À l’inverse, une vidéo similaire - exclue de notre corpus car basée sur une auto-désignation collective, sans invité central - constitue à ce jour le seul exemple identifié sur YouTube France porté par des créateurs perçus comme blancs : Ben & Ronn. Ce cas, encore très marginal dans l’écosystème francophone, adopte un ton nettement différent. La vidéo se présente avant tout comme un outil pédagogique, avec pour objectif explicite de « déconstruire les stéréotypes » et de « questionner les préjugés ». L’ambiance y est plus sérieuse, rythmée par des séquences en face caméra où l’imposteur et les participant·es reviennent sur leur raisonnement, partagent leurs ressentis. On y retrouve parfois un discours universaliste, avec des formules du type « la couleur de notre sang est la même », qui visent à effacer les différences raciales au nom d’une humanité commune, sans pour autant interroger les rapports sociaux et historiques qui structurent ces différences.
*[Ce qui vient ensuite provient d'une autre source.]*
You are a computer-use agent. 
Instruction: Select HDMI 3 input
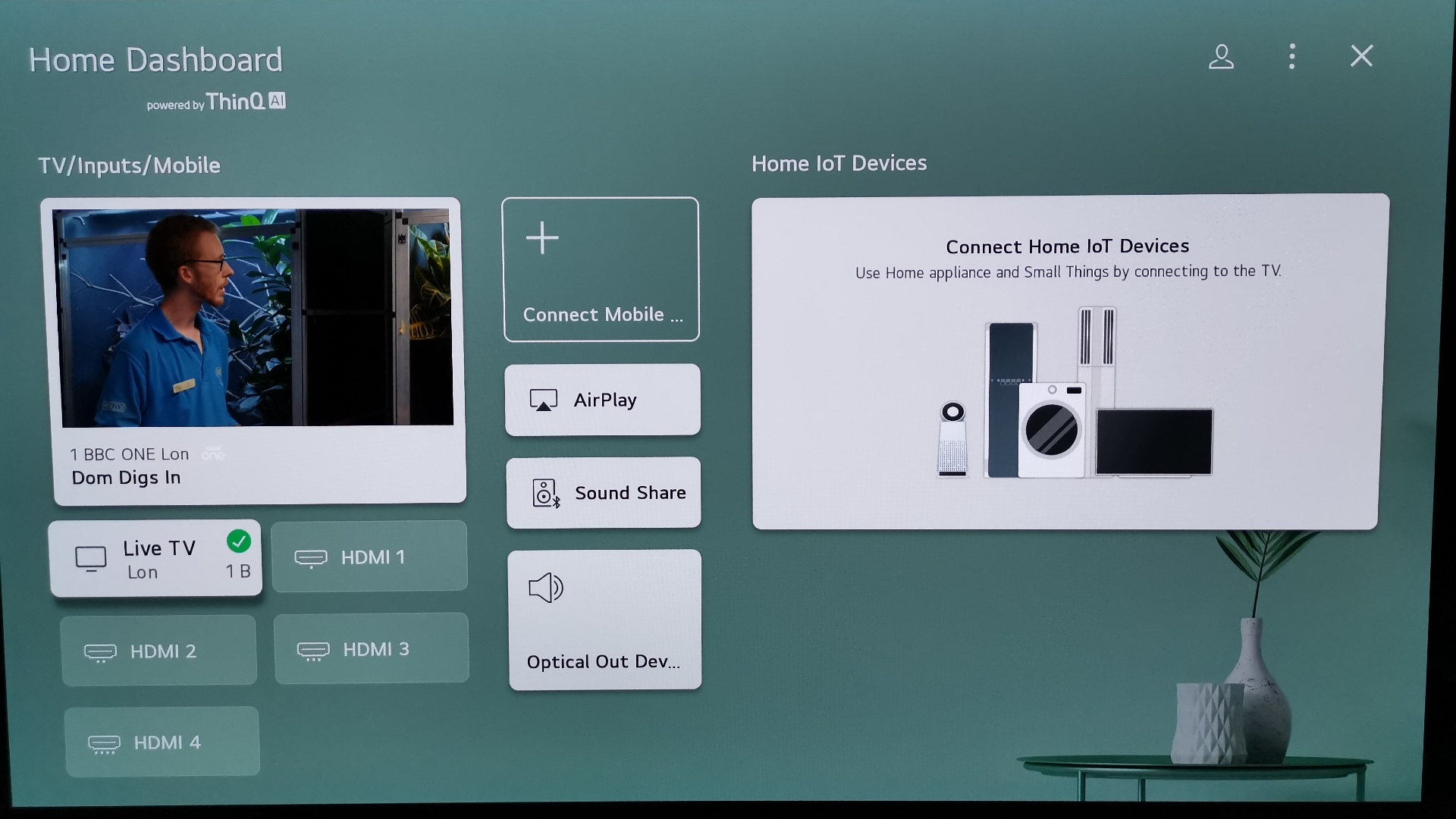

Reveal & Face Cam : CHERCHEZ L'INTRUS : 5 NOIRS VS 1 BLANC - vidéo de Ben & Ronn

Ce contraste met en lumière une tension révélatrice : quand ce sont des personnes blanches qui orchestrent ces jeux autour de la race, elles ressentent souvent le besoin d’accompagner leur démarche d’un discours éducatif et moral. Comme si « jouer avec la race » ne pouvait être légitime sans cadre explicite. À l’inverse, dans les formats portés par des créateurs racisés, la légitimité semble aller de soi, comme si le fait de partager l’expérience de la racialisation suffisait à autoriser un traitement plus léger, plus spontané ou humoristique du sujet.

On peut faire l'hypothèse que cette différence de positionnement en dit long sur les rapports asymétriques à la parole raciale : elle peut révéler que tous ne s'autorise pas le même accès à la distance critique, ni les mêmes marges pour parler de race sur le ton qu’ils souhaitent : sérieux, ludique, pédagogique ou divertissant.

Racialisation aux premiers regards

La racialisation s’amorce dès les premières minutes des vidéos, souvent dès les phases de présentation ou le simple alignement des participant·es. Dans une vidéo des Jacksons, un enquêteur amorce son raisonnement par un « si on dit les termes » : une formule qui prétend lever un tabou, comme pour justifier la racialisation imminente. Elle fonctionne comme un signal de connivence, mettant en lumière ce qu'on nomme ici un sorte de contrat de « dicibilité raciale », où la race reste une évidence silencieuse qu’il suffirait d’oser verbaliser. Une fois ce seuil franchi, le corps devient un support d’interprétation. Le même enquêteur, dans la foulée, désigne la musculature d’un participant comme indice, glissant ainsi vers un stéréotype ancien - celui du corps noir perçu comme naturellement fort ou « bien bâti », une image directement héritée des imaginaires coloniaux.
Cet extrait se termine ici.